End of lease: return, buyout, and next steps
Your options when a lease term ends, how charges are assessed, and how to plan ahead so return day is smooth.
3 min read
Every closed-end lease ends with a decision: return the vehicle, buy it at the contract purchase option, or replace it with a new lease or purchase—sometimes with loyalty programs in the mix.
Charges for excess mileage and wear can surprise drivers who focused only on monthly payment three years earlier. Planning starts about 90 days before maturity.
This guide walks through standard end-of-lease paths, common fees, and early exit risks.
TLDR Quick Guide
- Typical options: return, buy out at residual/purchase option, or lease/buy another vehicle.
- Schedule inspection early to fix excess wear if needed.
- Excess mileage fees apply per contract—often $0.15–$0.30 per mile.
- Disposition fee may be waived if you lease again with the same brand.
- Early termination is expensive—avoid unless you have a pull-ahead program.
Standard end-of-lease paths
Most consumers return the car to the dealer or arrange pickup, pay any end-of-lease charges, and walk away. If your contract includes a purchase option, you can buy the vehicle at the predetermined price—compare that to market value before deciding.
Return process
You will schedule a vehicle inspection, remove personal items, and return keys and accessories. Lenders may use third-party inspectors to assess wear beyond normal use.
Buyout
Purchase option price is in your contract—often tied to residual value plus fees. If market value exceeds buyout, buying can be a good deal; if not, returning may be smarter.
Excess wear and mileage
Leases include an annual mileage allowance. Miles above that allowance incur per-mile charges at return. Wear beyond “normal”—large dents, torn upholstery, missing equipment—can also generate bills.
Inspection tips
- Fix minor cosmetic issues if cheaper than lease charge quotes.

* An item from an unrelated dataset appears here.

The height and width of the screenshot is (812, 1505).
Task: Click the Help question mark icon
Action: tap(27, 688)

- Ensure all keys, mats, and charging cables are present.
- Document existing wear at lease start if you did not already.
Mileage fees
If you are over allowance, compare paying mileage fees versus buying the car and selling privately—sometimes buyout beats excess-mile penalties.
Early termination
Ending a lease early usually triggers remaining payments plus the difference between payoff and vehicle value. Some brands offer pull-ahead programs if you lease again—check before paying large exit fees.
Plan 90 days before maturity
- Check mileage trend against allowance—adjust driving or plan buyout.

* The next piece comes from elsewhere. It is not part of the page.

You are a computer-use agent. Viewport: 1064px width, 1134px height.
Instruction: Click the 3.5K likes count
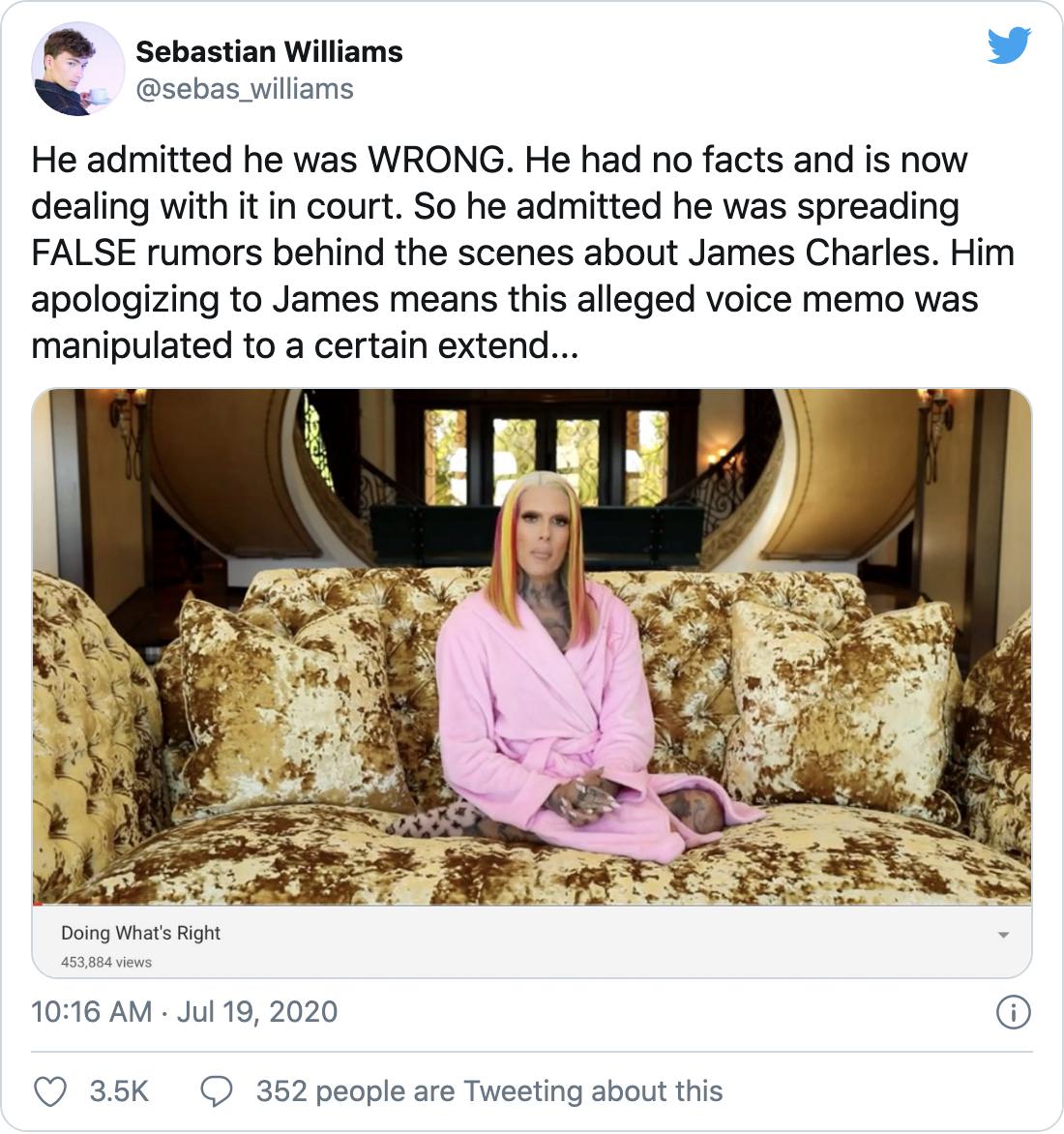(x=119, y=1091)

- Get early buyout quote and compare to retail market.
- Browse replacement leases with loyalty incentives if staying with the brand.

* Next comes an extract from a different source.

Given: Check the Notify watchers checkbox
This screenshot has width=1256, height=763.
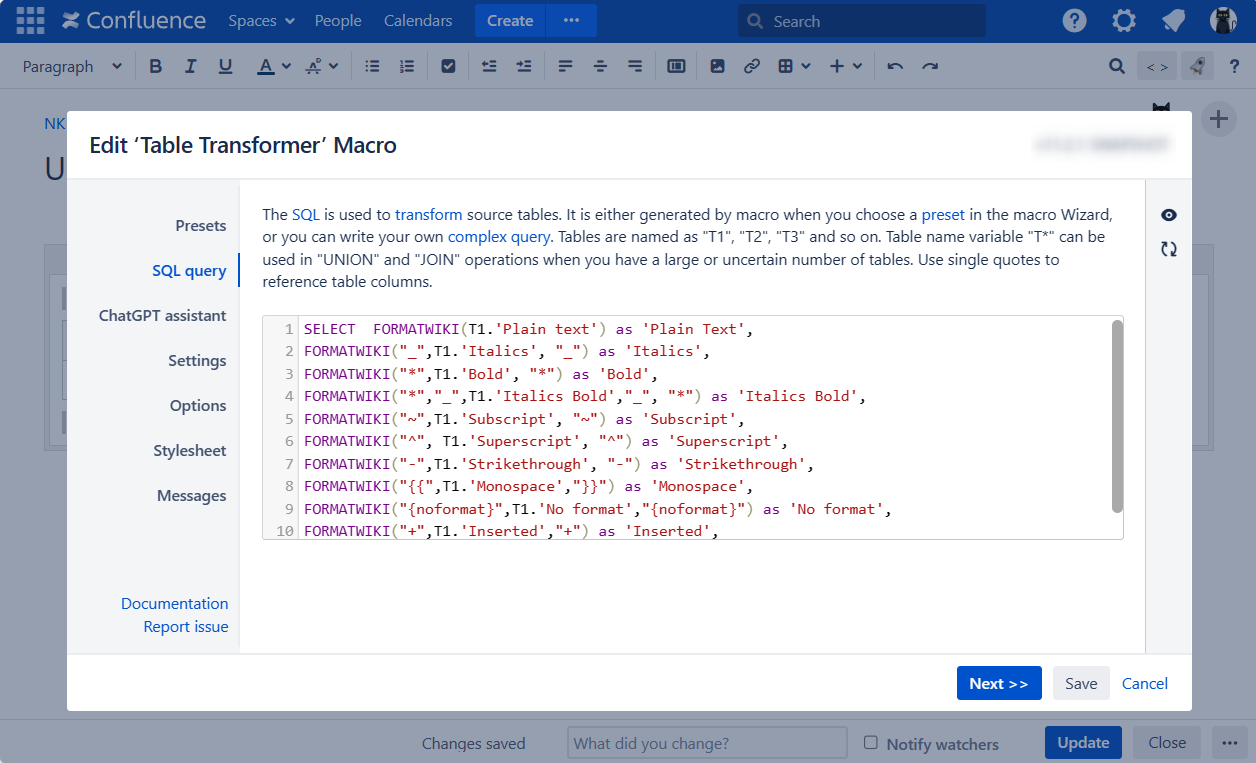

- Schedule pre-return inspection if offered by your lessor.
Key Takeaways
- Know your purchase option price and market value before lease end.
- Mileage and wear charges are contractually defined—plan ahead.
- Pre-return inspection helps avoid surprise bills.
- Early termination is costly unless a loyalty pull-ahead applies.
- Start replacement shopping 60–90 days before maturity for best inventory.
FAQs
Usually the same brand’s dealer can accept a return, but procedures vary. Call ahead and confirm with your lessor’s lease-end department.
Many contracts include a disposition fee at return. Some brands waive it if you lease or buy another vehicle from them within a window—read your contract.
Exercise your purchase option if the buyout price is at or below market. You can also ask about lease extension if you need more time to decide.
If you pay all obligations, credit impact is neutral. Default or voluntary surrender with deficiency balance can hurt similarly to loan default.